A simples cobrança, ainda que insistente e incômoda, não motiva
indenização por dano moral se não houve inscrição em cadastro de
inadimplentes. Esse foi o entendimento aplicado pela 2ª Turma Recursal dos
Juizados Especiais do Distrito Federal ao reformar sentença que havia condenado
um banco a indenizar um defensor público cobrado indevidamente por meses devido
à dívida de um homônimo.
Diante da cobrança insistente, o consumidor ingressou com ação no
Juizado Especial do DF pedindo que fosse reconhecida a inexistência do contrato
alegado pelo banco e que a instituição financeira fosse condenada a indenizar
por danos morais devido às inúmeras cobranças.
Na sentença,
foi reconhecido que o defensor nunca assinou o contrato e a instituição
foi condenada a pagar R$ 6 mil pelos danos sofridos pelo consumidor devido às
cobranças. Em recurso, o banco reconheceu que o contrato foi assinado por um
homônimo, porém pediu que fosse revista a condenação por danos morais.

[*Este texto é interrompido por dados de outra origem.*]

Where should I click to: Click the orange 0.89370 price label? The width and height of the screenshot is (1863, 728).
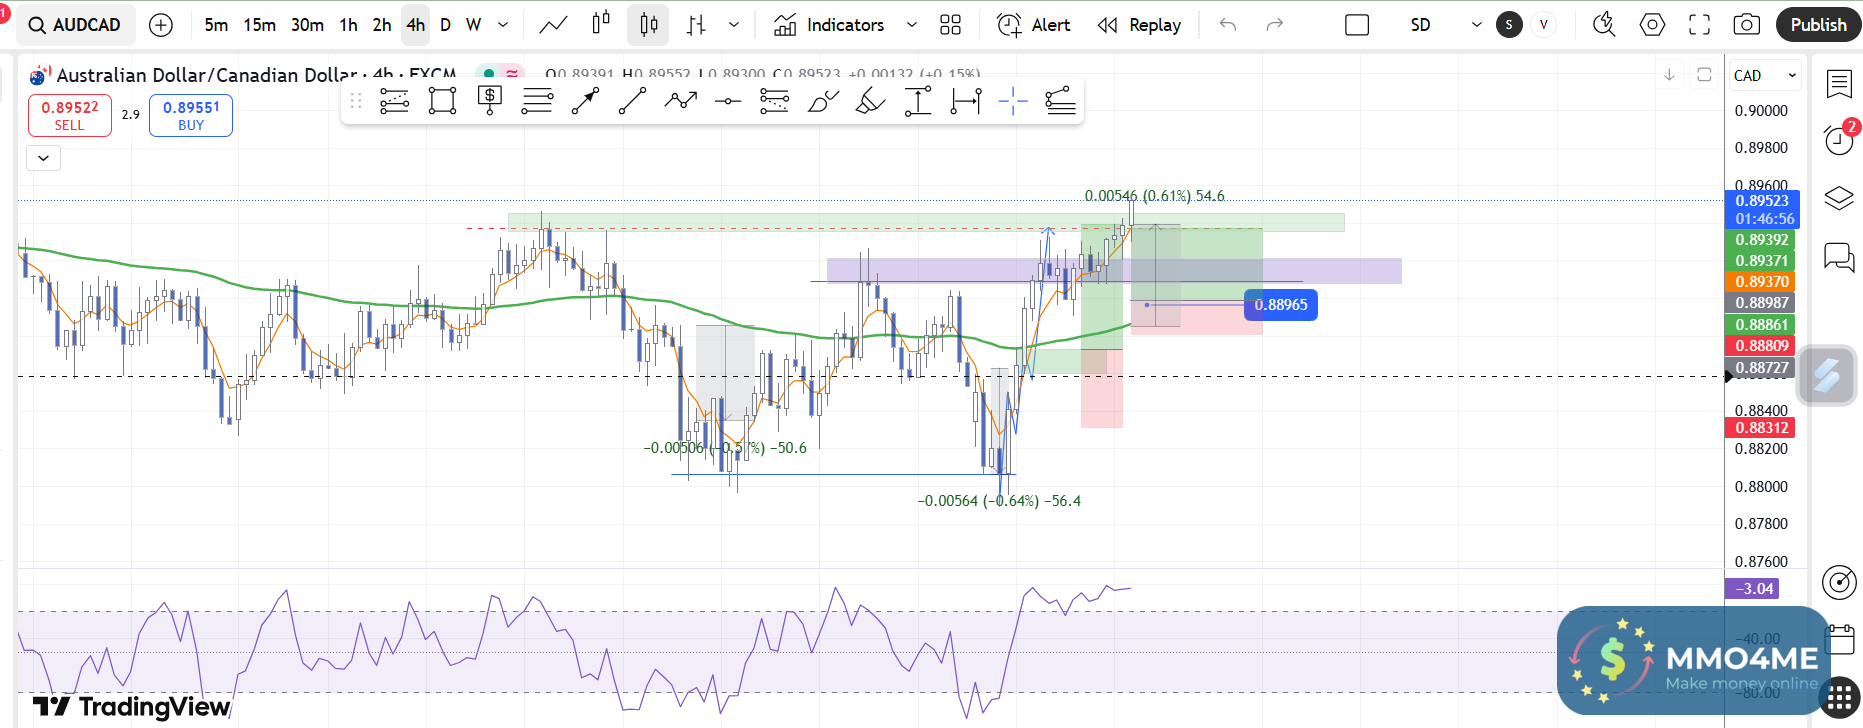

Ao julgar o recurso, a Turma Recursal do TJ-DF afastou a indenização.
Segundo o colegiado, houve falha na prestação de serviço. Porém, como não houve
a inscrição do nome do consumidor em cadastro de inadimplentes, não há razão
para o pagamento por danos morais.
"A simples cobrança, ainda que insistente e incômoda, não
rende ensejo ao dano moral se não houve inscrição do devedor em cadastro de
inadimplentes”, diz o acórdão,
citando jurisprudência do TJ-DF.
Para o defensor público Luiz Cláudio de
Souza, autor da ação, com esta decisão o tribunal deu carta branca às
empresas para incomodem o cidadão. Com isso, segundo Souza, deve aumentar o
número de ações questionando as cobranças que serão feitas.
"Como sentem-se seguros de que não serão obrigados a ressarcir os
consumidores, os empresários continuam adotando as mesmas práticas abusivas,
gerando aborrecimentos de toda ordem ao consumidor, o que acaba levando a
questão ao Poder Judiciário, que a seu turno, julga improcedentes os pedidos do
autor. Este ciclo vicioso acarreta a propositura de centenas de milhares de
ações que abarrotam o Poder Judiciário".
Como solução, Luiz Souza propõe que o Judiciário passe a aplicar a máxima
proteção ao consumidor, fixando uma indenização mínima até mesmo nos casos
considerados como mero dissabor.
"O importante, ao final, é que qualquer prática abusiva fosse
penalizada, pelo mínimo valor que fosse, de modo a estimular os empresários a
melhorar suas práticas, o que acarretaria, inevitavelmente, a diminuição do
número de demandas consumeristas", afirma.
Para a advogada Ana Paula Oriola de Raeffray, sócia do Raeffray
Brugioni Advogados e especialista em Direito do Consumidor, a questão de exigir
negativação para que seja confirmado o dano não é pacífica e decisões nesse
sentido vêm despontando devido ao excesso de pedidos de dano moral.
"Tanto as pessoas que tem uma efetiva violação de direito, quanto
as que não tem, pleiteiam e recebem indenização por danos morais. O dano moral,
como qualquer caso de apuração de responsabilidade, deve existir de fato, ou
seja, deve haver a ação que guarde nexo com a punição. O incômodo não pode ser
tomado como dano moral", afirma.
O fato de uma empresa ser condenada a indenizar, aponta Ana Paula,
também não significa necessariamente que as empresas vão melhorar seus
serviços. "A pior face deste impasse é que o dano moral acaba sendo pago
inclusive pelo consumidor que vive de receber indenização e esta é uma realidade.
A eficácia em face da empresa é por exemplo a propaganda negativa, a divulgação
do serviço mal prestado. A indenização por dano moral somente deve incidir
quando houver efetivamente o dano", conclui.